Work order
Somewhere below, one line contains "Image resolution: width=540" and a later line contains "Where should I". Output those two lines and everything between them exactly, and nothing else.

Records supplied
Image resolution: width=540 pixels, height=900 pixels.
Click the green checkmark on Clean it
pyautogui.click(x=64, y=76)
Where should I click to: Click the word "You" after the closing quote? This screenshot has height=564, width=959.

...

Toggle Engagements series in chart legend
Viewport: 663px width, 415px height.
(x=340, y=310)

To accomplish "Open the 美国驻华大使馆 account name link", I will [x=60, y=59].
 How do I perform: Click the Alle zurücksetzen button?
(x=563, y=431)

Response area
Image resolution: width=540 pixels, height=900 pixels.
Click the green checkmark on Clean it
pyautogui.click(x=64, y=76)
Where should I click to: Click the word "You" after the closing quote? This screenshot has height=564, width=959.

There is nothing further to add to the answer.